- Exercise instructions: Although the entries contain pictures, only their words should be duplicated exactly.

- Data provided:
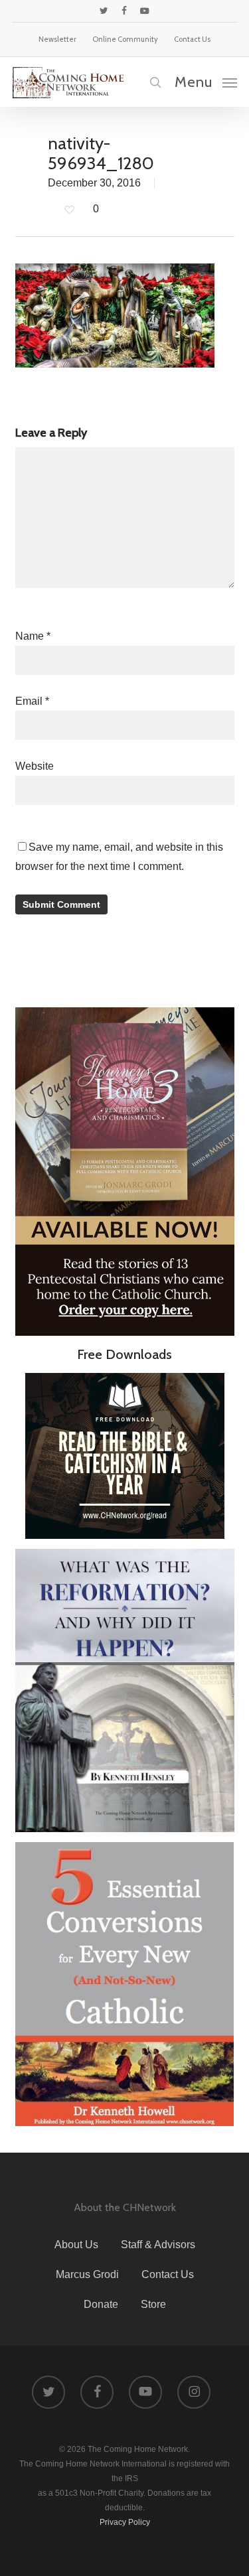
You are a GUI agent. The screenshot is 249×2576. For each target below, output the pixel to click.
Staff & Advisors (158, 2244)
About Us (76, 2244)
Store (153, 2304)
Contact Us (167, 2274)
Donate (101, 2304)
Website (34, 766)
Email (32, 701)
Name (32, 636)
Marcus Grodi (87, 2274)
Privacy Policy (125, 2522)
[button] (206, 81)
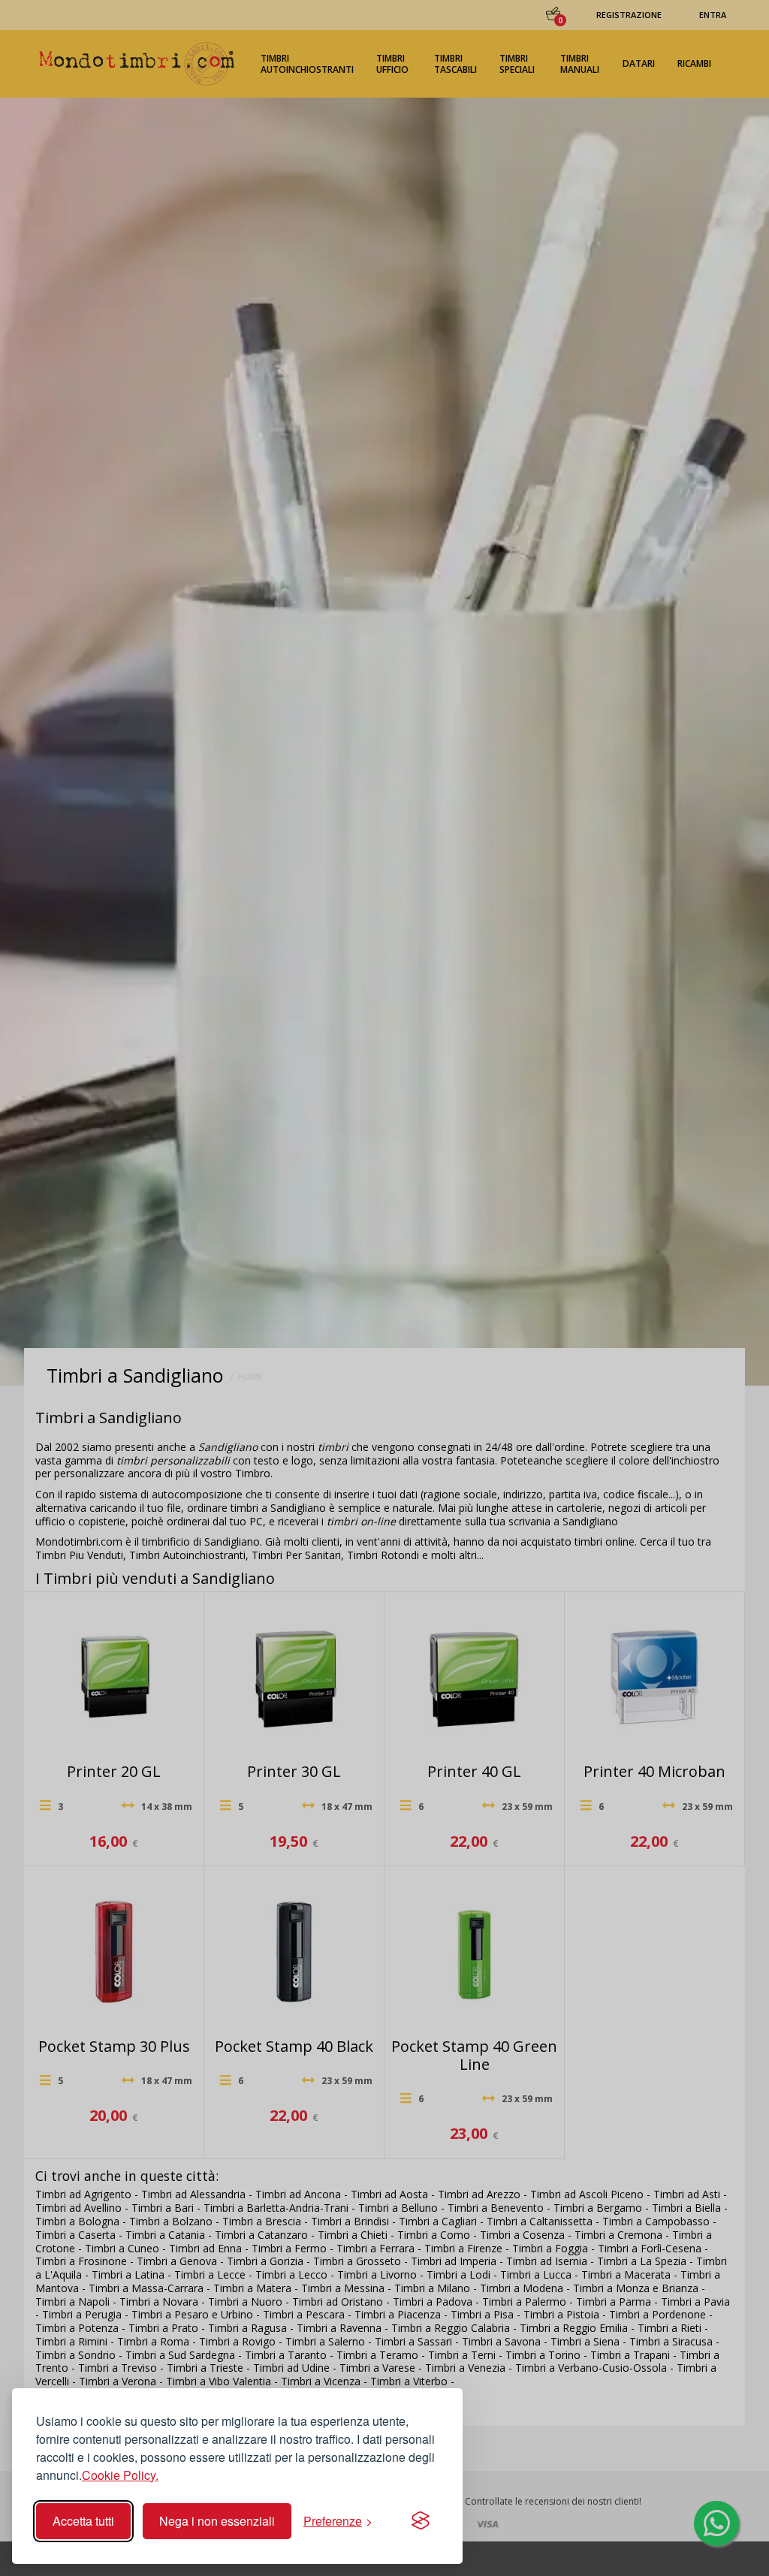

- Response box:
You are a GUI agent. The screenshot is 249×2576. For each target below, output the pixel to click.
Staff & Advisors (158, 2244)
About Us (76, 2244)
Store (153, 2304)
Contact Us (167, 2274)
Donate (101, 2304)
Website (34, 766)
Email (32, 701)
Name (32, 636)
Marcus Grodi (87, 2274)
Privacy Policy (125, 2522)
[button] (206, 81)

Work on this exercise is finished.